A link can be funny because it’s surprising to the viewer. In some cases, the surprise could be a prank, which relies on having a victim. Such is the case of the rickroll.

In other instances, someone might be trolling someone else, which is often known for being mean-spirited, but it isn’t always. Sometimes it can even look quite nice:

A link can be used in a myriad of ways to make its mark on an individual or a group of people. Some jokes are meant to be funny to the link-giver, like the above-mentioned trolls and rickrolls. Then, there are jokes that are meant to be funny to the link-receiver. These can be like personal gifts—something that is funny because the giver knows the recipient’s personality and her sense of humor, and understands, or even creates, the context. That gift might be witty or quotable. Other times, the surprise speaks to a more universal, more anonymous audience, where the appeal hits people at an instinctual level.

Take, for example, the physical humor of linking to adorable, nearly slapstick, animals:

Specimen 2: A Pair

Sometimes you might see specimens that come as a duo, similar to the way that comedy acts like Tim & Eric; Tina Fey and Amy Poehler; and Key & Peele do. The two individual entities come together in a kind of Venn diagram, each side symbiotically riffing with the other. The laughter and creativity comes out of the interaction and the magnetic forces between them.

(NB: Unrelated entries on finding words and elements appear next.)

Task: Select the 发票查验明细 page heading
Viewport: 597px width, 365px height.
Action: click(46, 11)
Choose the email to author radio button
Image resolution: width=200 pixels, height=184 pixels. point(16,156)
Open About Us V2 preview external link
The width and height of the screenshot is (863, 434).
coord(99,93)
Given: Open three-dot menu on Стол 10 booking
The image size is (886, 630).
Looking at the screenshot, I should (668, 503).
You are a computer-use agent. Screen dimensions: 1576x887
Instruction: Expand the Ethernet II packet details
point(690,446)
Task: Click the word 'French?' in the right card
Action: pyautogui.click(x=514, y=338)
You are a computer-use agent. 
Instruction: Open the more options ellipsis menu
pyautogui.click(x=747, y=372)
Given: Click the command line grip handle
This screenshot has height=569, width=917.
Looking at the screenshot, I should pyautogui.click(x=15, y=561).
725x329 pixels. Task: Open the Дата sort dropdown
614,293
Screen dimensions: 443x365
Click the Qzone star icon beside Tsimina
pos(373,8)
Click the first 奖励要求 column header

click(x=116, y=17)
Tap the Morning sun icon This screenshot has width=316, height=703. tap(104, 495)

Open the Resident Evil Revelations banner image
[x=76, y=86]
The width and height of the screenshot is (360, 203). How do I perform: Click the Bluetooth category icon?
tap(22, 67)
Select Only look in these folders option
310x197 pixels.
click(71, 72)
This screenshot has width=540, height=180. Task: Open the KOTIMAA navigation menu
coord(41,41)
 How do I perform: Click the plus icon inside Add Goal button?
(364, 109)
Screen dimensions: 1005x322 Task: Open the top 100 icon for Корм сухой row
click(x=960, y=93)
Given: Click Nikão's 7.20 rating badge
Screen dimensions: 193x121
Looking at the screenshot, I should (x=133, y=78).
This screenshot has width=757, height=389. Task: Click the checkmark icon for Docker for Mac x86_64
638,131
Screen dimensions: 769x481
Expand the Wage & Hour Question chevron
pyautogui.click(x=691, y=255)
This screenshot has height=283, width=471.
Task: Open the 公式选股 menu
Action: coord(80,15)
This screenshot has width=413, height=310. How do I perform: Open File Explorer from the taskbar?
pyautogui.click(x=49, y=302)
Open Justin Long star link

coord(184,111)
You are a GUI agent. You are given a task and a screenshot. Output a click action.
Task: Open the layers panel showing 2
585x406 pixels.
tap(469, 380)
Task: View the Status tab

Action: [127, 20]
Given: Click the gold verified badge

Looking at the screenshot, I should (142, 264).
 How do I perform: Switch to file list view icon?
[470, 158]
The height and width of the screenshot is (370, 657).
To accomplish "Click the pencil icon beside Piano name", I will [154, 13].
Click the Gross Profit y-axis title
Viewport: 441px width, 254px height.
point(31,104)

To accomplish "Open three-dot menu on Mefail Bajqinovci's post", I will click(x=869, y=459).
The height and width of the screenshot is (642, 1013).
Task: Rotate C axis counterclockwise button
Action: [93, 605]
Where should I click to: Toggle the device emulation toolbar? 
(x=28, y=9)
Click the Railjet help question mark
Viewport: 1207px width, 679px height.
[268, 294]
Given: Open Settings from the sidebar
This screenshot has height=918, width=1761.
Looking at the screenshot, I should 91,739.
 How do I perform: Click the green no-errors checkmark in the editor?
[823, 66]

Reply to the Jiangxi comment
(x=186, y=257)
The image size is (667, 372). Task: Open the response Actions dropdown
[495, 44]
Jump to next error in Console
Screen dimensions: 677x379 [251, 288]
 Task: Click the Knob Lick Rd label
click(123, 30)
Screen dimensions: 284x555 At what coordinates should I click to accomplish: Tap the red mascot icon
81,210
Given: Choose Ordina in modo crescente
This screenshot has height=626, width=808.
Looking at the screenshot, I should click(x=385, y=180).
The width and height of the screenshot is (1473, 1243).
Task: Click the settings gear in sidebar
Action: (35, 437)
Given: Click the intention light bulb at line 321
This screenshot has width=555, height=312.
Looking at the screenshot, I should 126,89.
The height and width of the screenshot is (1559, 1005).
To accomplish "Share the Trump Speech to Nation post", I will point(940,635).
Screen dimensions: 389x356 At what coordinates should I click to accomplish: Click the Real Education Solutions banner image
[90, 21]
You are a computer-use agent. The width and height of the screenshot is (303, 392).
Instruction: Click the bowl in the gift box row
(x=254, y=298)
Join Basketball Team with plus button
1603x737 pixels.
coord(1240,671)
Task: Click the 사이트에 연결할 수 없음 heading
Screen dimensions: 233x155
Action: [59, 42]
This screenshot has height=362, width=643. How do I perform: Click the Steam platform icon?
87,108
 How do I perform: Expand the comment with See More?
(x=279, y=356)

The pair of channels Startup/App Names that are Made Up Words and Made Up Words That Could be Startup/App Names, is like watching a joke give another joke a hug. Each channel is funny on its own, by virtue of a kind of vertical humor. The play on words makes it humorous on a subtler, more individual scale, while on a broader scale each channel plays up the ridiculousness of startup tech culture. When the channels come together, they play off each other in a way that makes the humor work horizontally as well: each builds off the other. It’s almost like watching a joke look at itself in the mirror, flipped around:

https://www.are.na/bryce-wilner/startup-app-names-that-are-made-up-words

https://www.are.na/zach-rose/made-up-words-that-could-be-startup-app-names

The channel Freak Hacks is another example of two entities playing off of each other. Only, instead of complementing each other, the two sides of this joke are wrestling. This channel reminds me of The Eric Andre Show in that they’re both satirical (“freak hacks” is a satire on life hacks), and they both relish physical extremes by using stunts as comedy. It’s visceral, grimy and absurd:

Specimen 3: A Collection

Sometimes links join other links, which join other links, until boom! There is a collection of links.

Sometimes a collection can be a meme.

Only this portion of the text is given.